(Items):
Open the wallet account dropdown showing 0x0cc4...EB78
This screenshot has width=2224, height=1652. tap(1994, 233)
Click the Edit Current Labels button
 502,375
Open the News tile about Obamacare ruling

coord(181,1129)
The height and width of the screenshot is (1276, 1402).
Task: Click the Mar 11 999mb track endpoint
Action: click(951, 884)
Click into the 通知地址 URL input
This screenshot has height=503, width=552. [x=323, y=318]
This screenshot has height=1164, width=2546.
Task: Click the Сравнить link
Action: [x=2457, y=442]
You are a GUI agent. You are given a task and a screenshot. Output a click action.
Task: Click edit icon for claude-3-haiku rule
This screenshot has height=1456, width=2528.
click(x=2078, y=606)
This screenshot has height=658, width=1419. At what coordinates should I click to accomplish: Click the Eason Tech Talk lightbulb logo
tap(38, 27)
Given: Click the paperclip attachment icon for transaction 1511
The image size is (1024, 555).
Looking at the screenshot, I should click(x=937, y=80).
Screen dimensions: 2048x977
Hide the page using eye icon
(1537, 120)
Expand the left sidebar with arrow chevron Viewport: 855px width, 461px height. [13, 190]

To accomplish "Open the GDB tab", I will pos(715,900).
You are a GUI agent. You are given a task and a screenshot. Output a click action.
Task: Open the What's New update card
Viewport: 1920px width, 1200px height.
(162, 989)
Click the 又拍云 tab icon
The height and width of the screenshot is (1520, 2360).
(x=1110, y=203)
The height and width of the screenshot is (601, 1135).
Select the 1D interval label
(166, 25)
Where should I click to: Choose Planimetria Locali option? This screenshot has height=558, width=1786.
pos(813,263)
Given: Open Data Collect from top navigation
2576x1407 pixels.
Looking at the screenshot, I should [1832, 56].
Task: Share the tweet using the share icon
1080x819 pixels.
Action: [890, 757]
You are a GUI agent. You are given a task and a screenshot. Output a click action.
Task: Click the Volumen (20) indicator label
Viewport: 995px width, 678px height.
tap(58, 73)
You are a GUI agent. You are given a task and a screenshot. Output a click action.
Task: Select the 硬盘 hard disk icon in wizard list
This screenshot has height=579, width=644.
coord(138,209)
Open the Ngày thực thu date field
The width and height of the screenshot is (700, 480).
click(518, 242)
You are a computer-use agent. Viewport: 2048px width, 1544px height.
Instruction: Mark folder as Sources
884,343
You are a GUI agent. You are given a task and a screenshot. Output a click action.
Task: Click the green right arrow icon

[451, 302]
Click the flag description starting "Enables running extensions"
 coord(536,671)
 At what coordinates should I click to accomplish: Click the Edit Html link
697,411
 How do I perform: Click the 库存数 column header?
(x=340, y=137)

(Directions): Copy every one of the records above word for word, keeping each line and its order unchanged.

(Reply to the task):
Open the wallet account dropdown showing 0x0cc4...EB78
This screenshot has width=2224, height=1652. tap(1994, 233)
Click the Edit Current Labels button
 502,375
Open the News tile about Obamacare ruling

coord(181,1129)
The height and width of the screenshot is (1276, 1402).
Task: Click the Mar 11 999mb track endpoint
Action: click(951, 884)
Click into the 通知地址 URL input
This screenshot has height=503, width=552. [x=323, y=318]
This screenshot has height=1164, width=2546.
Task: Click the Сравнить link
Action: [x=2457, y=442]
You are a GUI agent. You are given a task and a screenshot. Output a click action.
Task: Click edit icon for claude-3-haiku rule
This screenshot has height=1456, width=2528.
click(x=2078, y=606)
This screenshot has height=658, width=1419. At what coordinates should I click to accomplish: Click the Eason Tech Talk lightbulb logo
tap(38, 27)
Given: Click the paperclip attachment icon for transaction 1511
The image size is (1024, 555).
Looking at the screenshot, I should click(x=937, y=80).
Screen dimensions: 2048x977
Hide the page using eye icon
(1537, 120)
Expand the left sidebar with arrow chevron Viewport: 855px width, 461px height. [13, 190]

To accomplish "Open the GDB tab", I will pos(715,900).
You are a GUI agent. You are given a task and a screenshot. Output a click action.
Task: Open the What's New update card
Viewport: 1920px width, 1200px height.
(162, 989)
Click the 又拍云 tab icon
The height and width of the screenshot is (1520, 2360).
(x=1110, y=203)
The height and width of the screenshot is (601, 1135).
Select the 1D interval label
(166, 25)
Where should I click to: Choose Planimetria Locali option? This screenshot has height=558, width=1786.
pos(813,263)
Given: Open Data Collect from top navigation
2576x1407 pixels.
Looking at the screenshot, I should [1832, 56].
Task: Share the tweet using the share icon
1080x819 pixels.
Action: [890, 757]
You are a GUI agent. You are given a task and a screenshot. Output a click action.
Task: Click the Volumen (20) indicator label
Viewport: 995px width, 678px height.
tap(58, 73)
You are a GUI agent. You are given a task and a screenshot. Output a click action.
Task: Select the 硬盘 hard disk icon in wizard list
This screenshot has height=579, width=644.
coord(138,209)
Open the Ngày thực thu date field
The width and height of the screenshot is (700, 480).
click(518, 242)
You are a computer-use agent. Viewport: 2048px width, 1544px height.
Instruction: Mark folder as Sources
884,343
You are a GUI agent. You are given a task and a screenshot. Output a click action.
Task: Click the green right arrow icon

[451, 302]
Click the flag description starting "Enables running extensions"
 coord(536,671)
 At what coordinates should I click to accomplish: Click the Edit Html link
697,411
 How do I perform: Click the 库存数 column header?
(x=340, y=137)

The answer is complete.